(DATA FOR ANALYSIS Opens)
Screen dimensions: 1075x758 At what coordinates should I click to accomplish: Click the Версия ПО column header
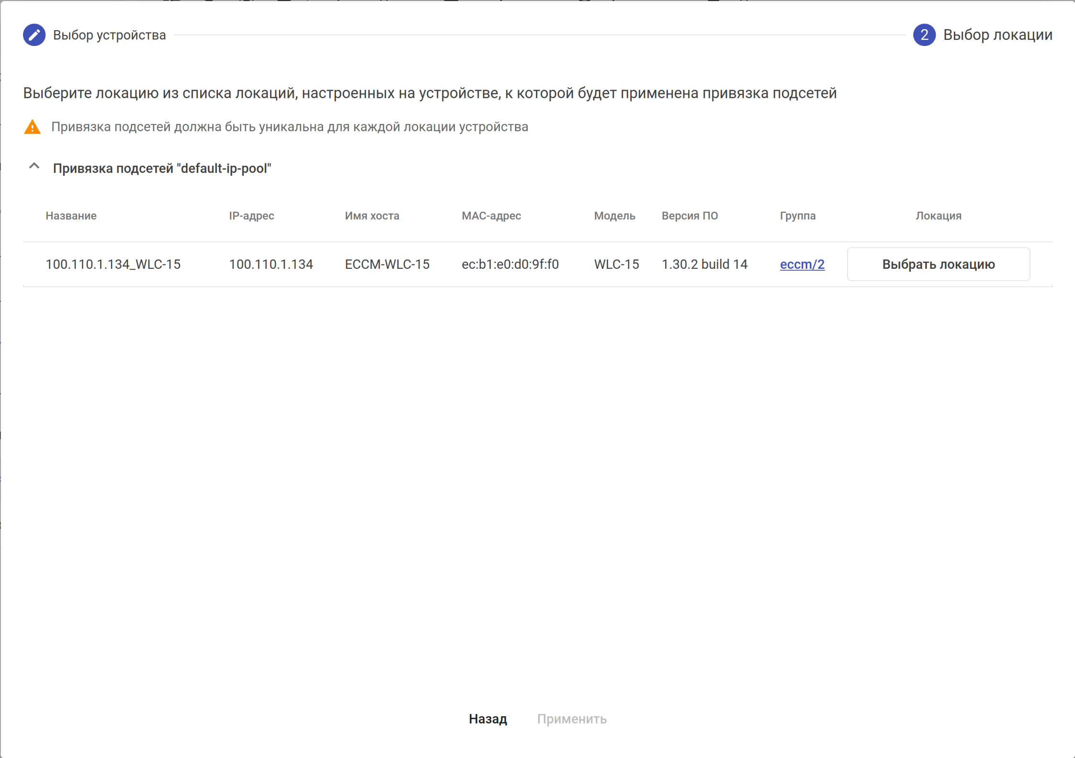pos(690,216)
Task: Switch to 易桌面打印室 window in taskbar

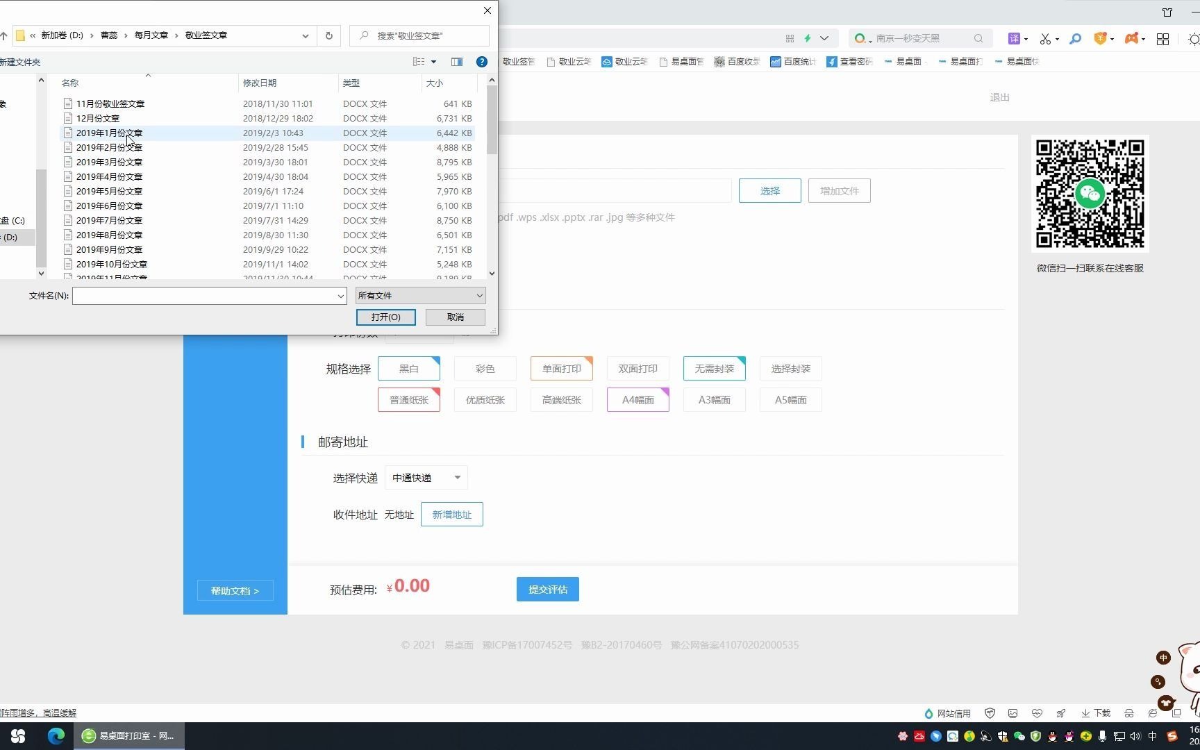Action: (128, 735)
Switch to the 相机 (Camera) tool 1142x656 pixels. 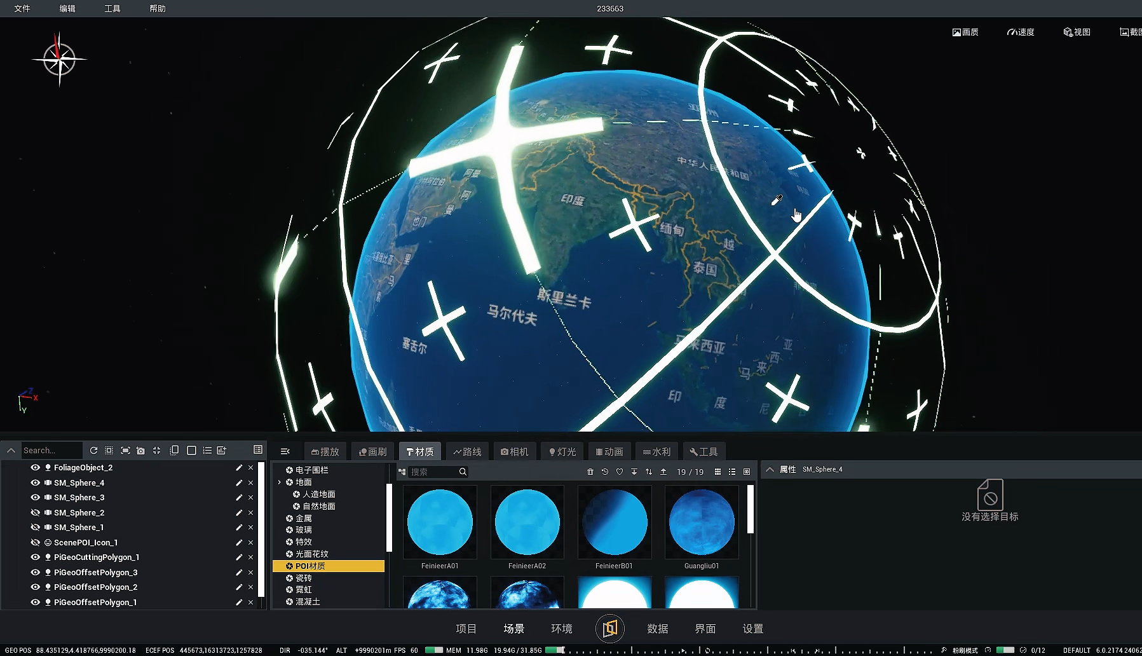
(DATA FOR ANALYSIS Closes)
**DIRECTIONS**
Return every record exactly, leaving out the pictures.

**OUTPUT BELOW**
Screen dimensions: 1075x758 At what coordinates should I click to accomplish: Click the Версия ПО column header
pos(690,216)
Task: Switch to 易桌面打印室 window in taskbar

Action: (128, 735)
Switch to the 相机 (Camera) tool 1142x656 pixels. 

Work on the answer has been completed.